綿花生産が過去最高の51万トンに達する見通し

(コートジボワール)

アビジャン発

2019年12月04日

コートジボワール綿繰り協会は11月20日、2019/2020年度(2019年5月~2020年4月)の綿花生産が過去最高の51万トンに達する見通しを発表した。11月20日にロイターが報じた。同協会のクリストフ・ンドリ事務局長によると、生産の増加は、良好な降雨条件の下で作付けが順調に進んだことに加えて、生産者に農業資材が十分に供給されたことに起因すると説明した。

コートジボワール政府は世界の綿花消費量が2,730万トンに増加する見通しに立ち、新年度の生産者買い上げ価格を1キロ当たり35CFAフラン引き上げ、300CFAフラン(約0.46ユーロ)に設定している。
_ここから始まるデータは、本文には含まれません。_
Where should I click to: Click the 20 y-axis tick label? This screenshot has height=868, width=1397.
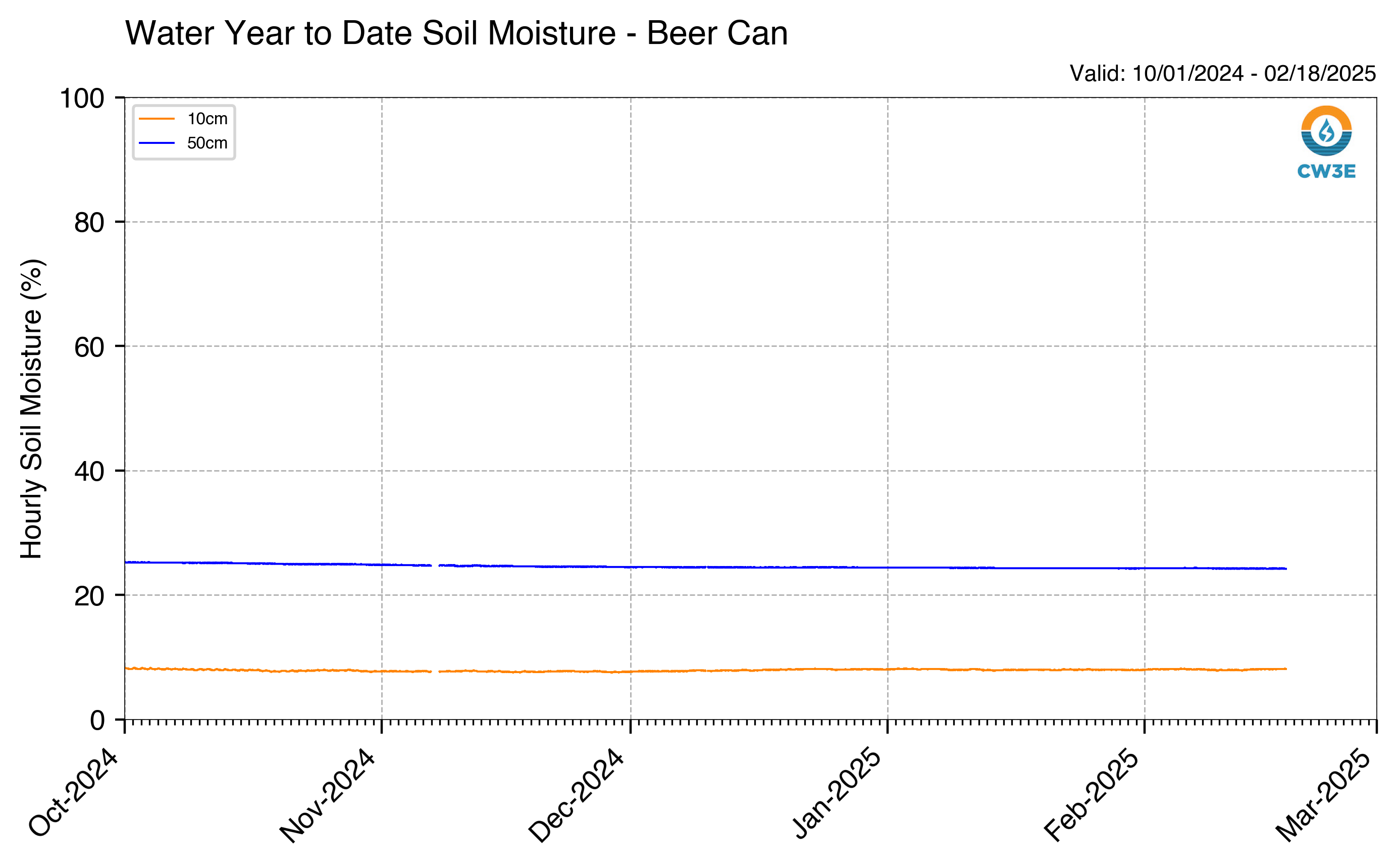[89, 596]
コートジボワールはアフリカ3位の綿花生産国で、2018/2019年度の生産量は46万9,000トン、繰り綿の輸出量は前年度比16.4%増の19万トンだった。輸出先は、バングラデシュ、インド、インドネシア、マレーシア、ベトナム、中国などアジア諸国向けが中心だ。

政府は、主要な輸出農産品で重要な外貨獲得源である綿花について、繊維産業振興策を導入し、栽培から紡績・織布、プリント工程まで、一貫した事業の促進に取り組んでいる。2012年から、既存農園の再植、投資誘致の促進、フリーゾーンの設立など、一連の措置に着手している。これにより、生産農家数が17%(10万3,336戸)、作付面積が24%、生産量が13%増加した。また政府は、現在25%の現地加工率を2025年までに50%に向上させることを目指している。
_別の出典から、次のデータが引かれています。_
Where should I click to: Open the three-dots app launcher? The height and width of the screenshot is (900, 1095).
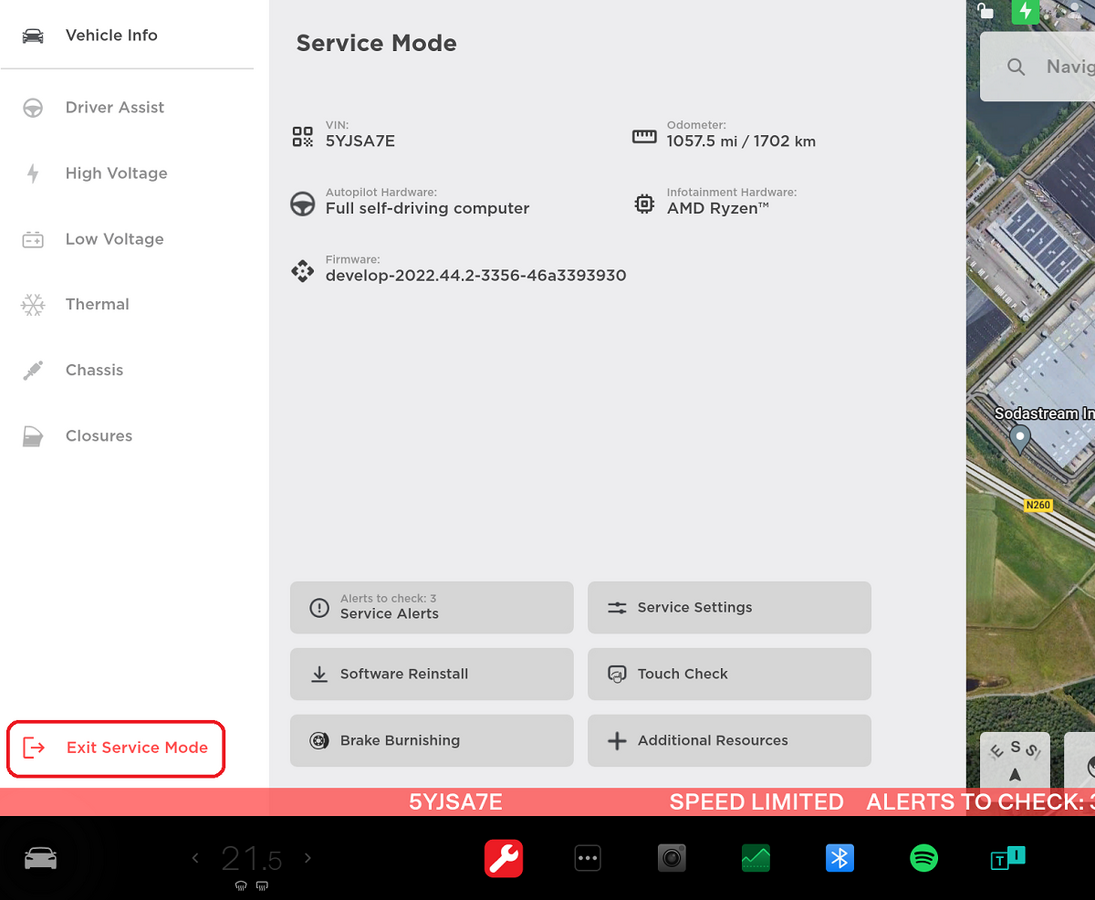pyautogui.click(x=588, y=858)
一方、同国の綿産業は、天候や国際市況の動向に左右されやすいことに加えて、先進国の(国内の綿花生産農家に対する)補助金や、中国から流入する安価な繊維製品との不正競争など、多くの問題に直面している。コートジボワール大手製造業組合(UGECI)のジャン・ルイス・メニュディエール組合長は「違法に流入する中国製品が、コートジボワールをはじめ地域の経済活動に影響を及ぼしている」と、懸念を表明した。